The Future Isn't in TACs

I don't know if it was the union protestors, stumping by the nation's independent taxpayer advocate, or, more likely, politicians holding its budget hostage -- but I was disappointed to hear the Internal Revenue Service is holding off on its plans to close dozens of Taxpayers Assistance Centers.

With every available statistic pointing to a tremendous upswing in taxpayer utilization of the Internet, the cuts seemed logical when IRS Commissioner Mark Everson laid out a case announcing the closures in May. Since then, the big reason I've kept hearing in support of keeping all of the centers open is that no one knows the impact the closures might have on taxpayer compliance.

But the 68 centers targeted by the IRS were not picked out of a hat. Each of the 400 centers around the country was evaluated using five factors, including workload considerations, geographic factors, demographics, employee costs and facility costs. Many of the sites placed on the theoretical chopping block were in areas believed to already have an overlap of service, where taxpayer assistance could be readily found through other means in the community.
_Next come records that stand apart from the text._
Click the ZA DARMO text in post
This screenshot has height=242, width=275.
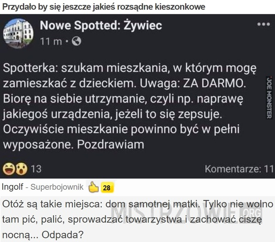click(x=214, y=83)
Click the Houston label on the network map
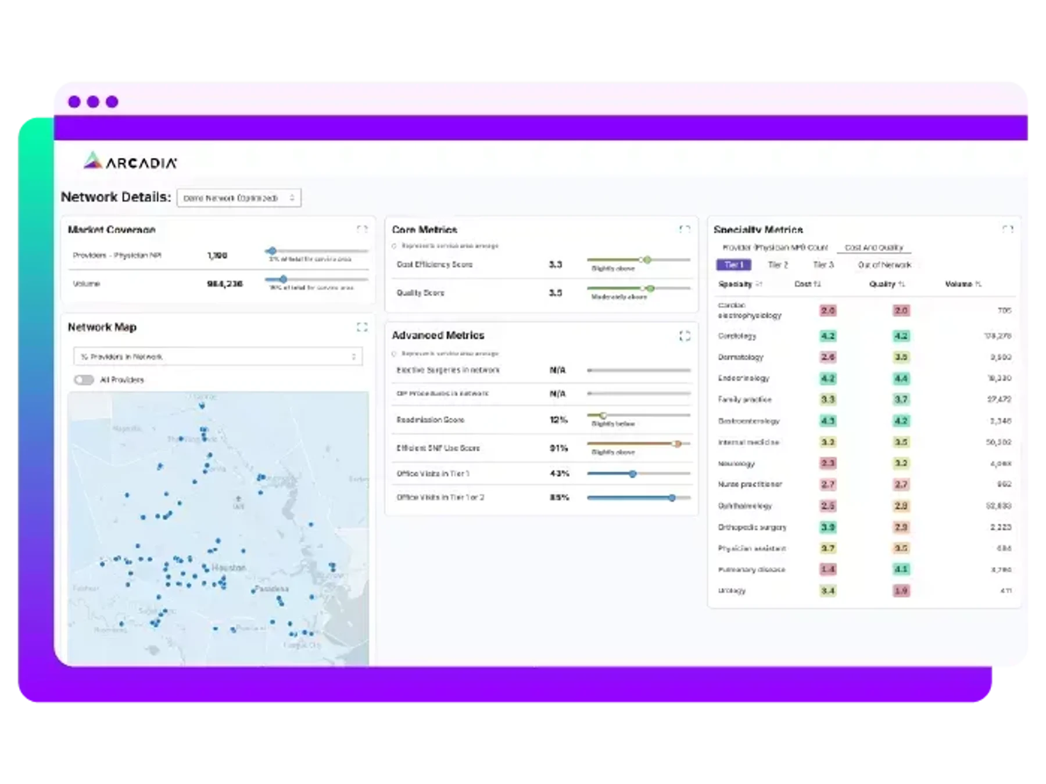Screen dimensions: 1046x784 point(228,567)
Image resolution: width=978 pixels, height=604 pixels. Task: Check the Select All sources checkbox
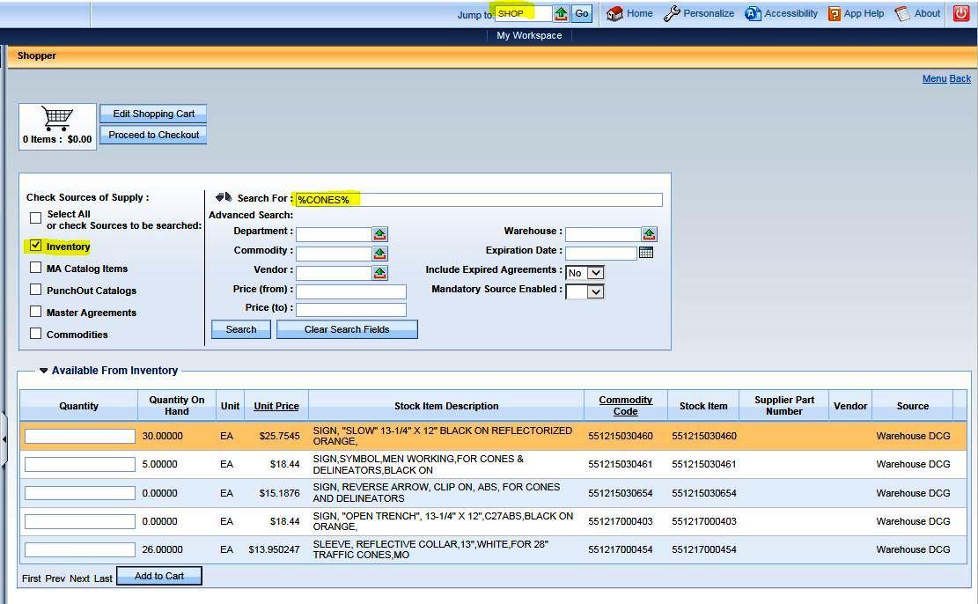(36, 217)
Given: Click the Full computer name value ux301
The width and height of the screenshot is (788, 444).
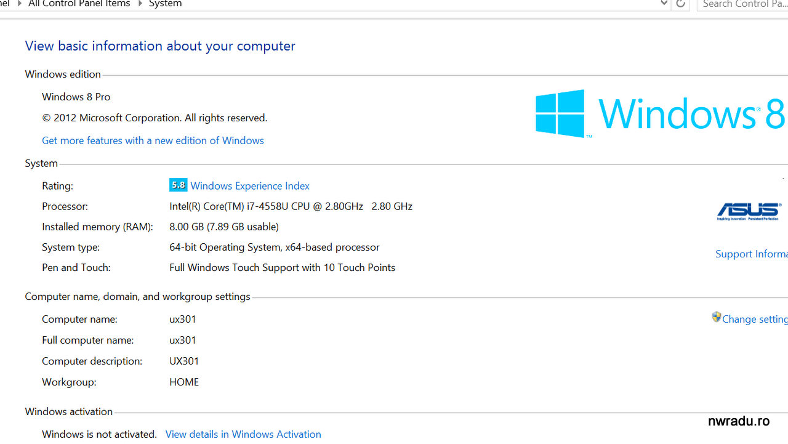Looking at the screenshot, I should (x=183, y=340).
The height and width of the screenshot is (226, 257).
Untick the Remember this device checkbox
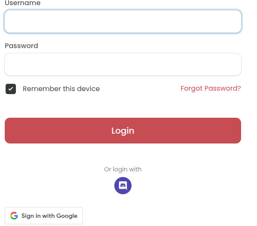coord(11,89)
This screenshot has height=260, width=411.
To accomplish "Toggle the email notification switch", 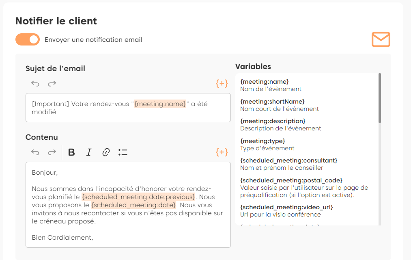I will coord(28,40).
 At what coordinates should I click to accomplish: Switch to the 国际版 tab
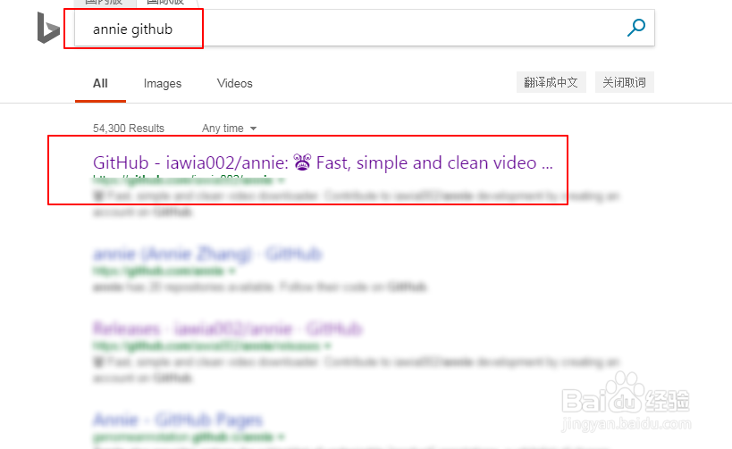165,3
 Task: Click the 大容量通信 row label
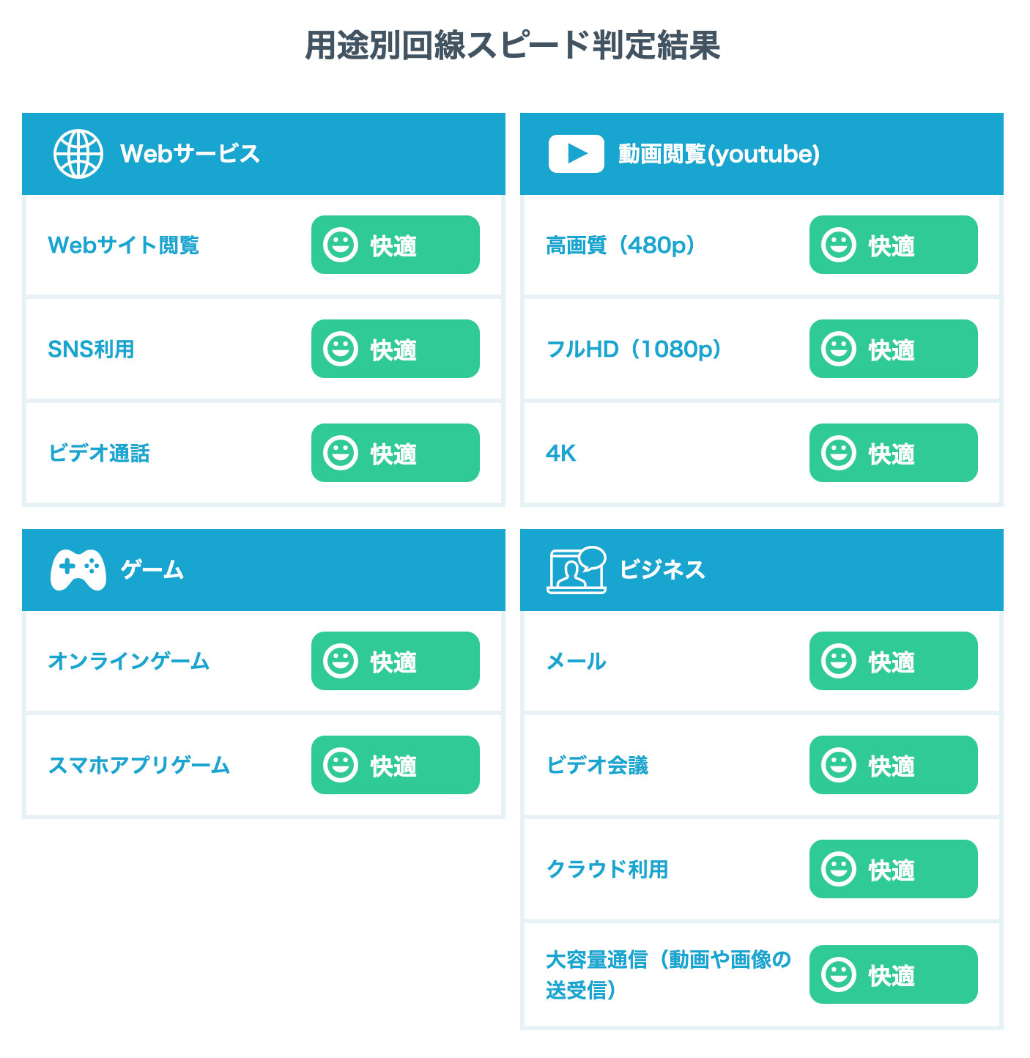coord(667,974)
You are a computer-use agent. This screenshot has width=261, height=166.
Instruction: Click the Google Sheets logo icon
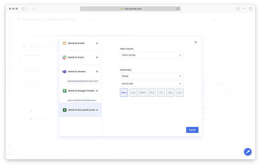pos(64,91)
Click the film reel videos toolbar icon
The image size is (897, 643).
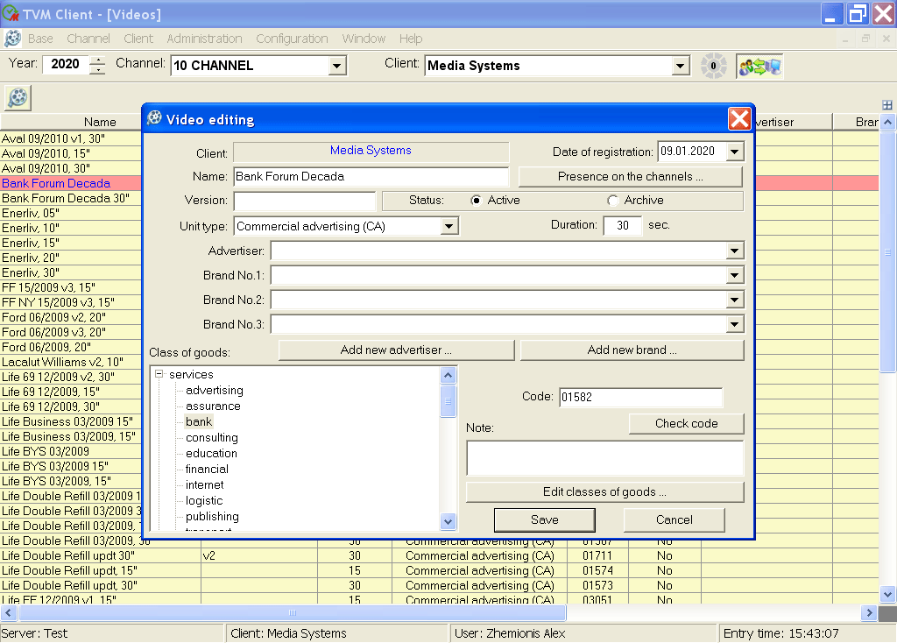coord(18,97)
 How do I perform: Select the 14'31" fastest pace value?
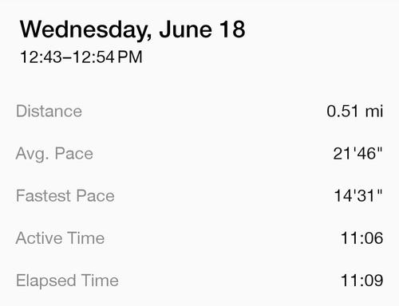coord(358,196)
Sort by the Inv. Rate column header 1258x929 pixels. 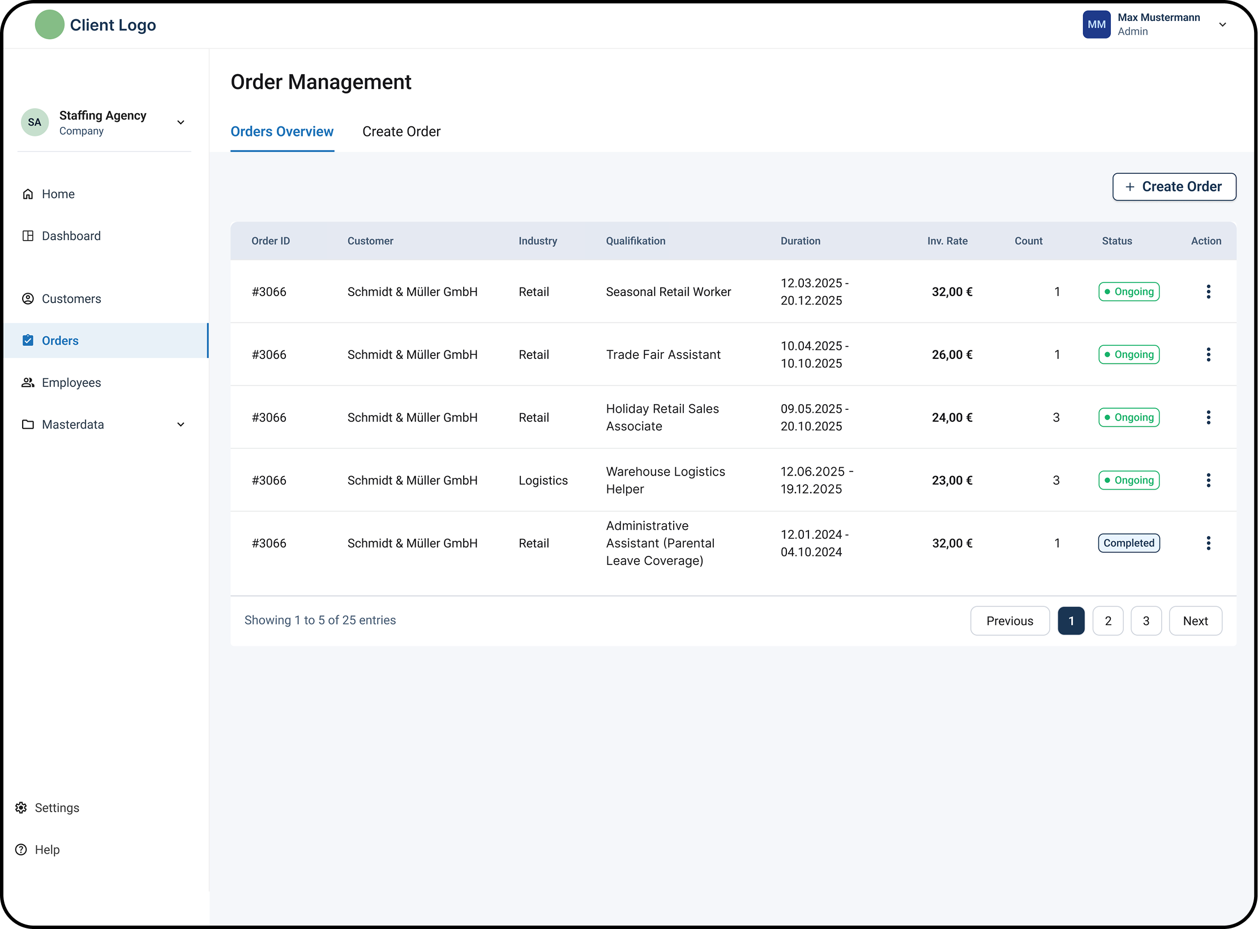point(947,241)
The IRS was already making its decisions by looking at the numbers. In May, just a few of the cost-efficient alternatives the IRS cited to TAC services were:

  • The cost to prepare a tax return at a Volunteer Income Tax Assistance site is $19, compared to $46 at a TAC. 
  • Downloading forms from the IRS Web site costs less than $1, compared to distributing a form at a TAC for $9.
  • Tax law questions can be answered for $11 through toll-free lines -- and with more accuracy and a higher customer satisfaction rate -- compared to a TAC, at about $22.

For the first time, this year saw the majority of tax returns filed electronically, and the IRS is accordingly trying to prepare for the future by putting its resources where there's the biggest demand.Between 2002 and 2004, contacts at the walk-in centers dropped nearly 20 percent -- from 9.5 million visits to just under 7.7 million visits. For the same years, page visits to the IRS Web site, www.IRS.gov, have more than doubled (67 million in 2002, to 153 million in 2004), and the Web site's page views have nearly tripled (366 million in 2002, to 934 million in 2004).

For the sake of thoroughness, toll-free assistance-answered calls also rose 7 percent, from 33.2 million in 2002 to 35.5 million in 2004.

It doesn't take a congressional study to make an educated guess that taxpayers are finding a way to get their answers elsewhere. And I have a hard time believing that those same people who are willing to make the effort to go to a center, take a number and wait, won't be able to find their way to a public computer, an alternative community tax center, a telephone or their local CPA.

The National Treasury Employees Union fought loudly against the closures, but the IRS, like so many other industries, has a responsibility to confront the questions of cost efficiencies. Of the 2,300 employees who operate the centers nationwide, fewer than 450 employees would have been located in the affected centers, and many less than that would have been affected after retirements, buyouts and placement with other Treasury bureaus.

Tying a congressionally mandated study to an appropriations bill, to answer the unanswerable what-if's of taxpayer compliance, is wasteful. Last year, the IRS estimated that uncollected federal tax payments amounted to around $270 billion, so I'm inclined to think that the way things have always been done just might not be the best way.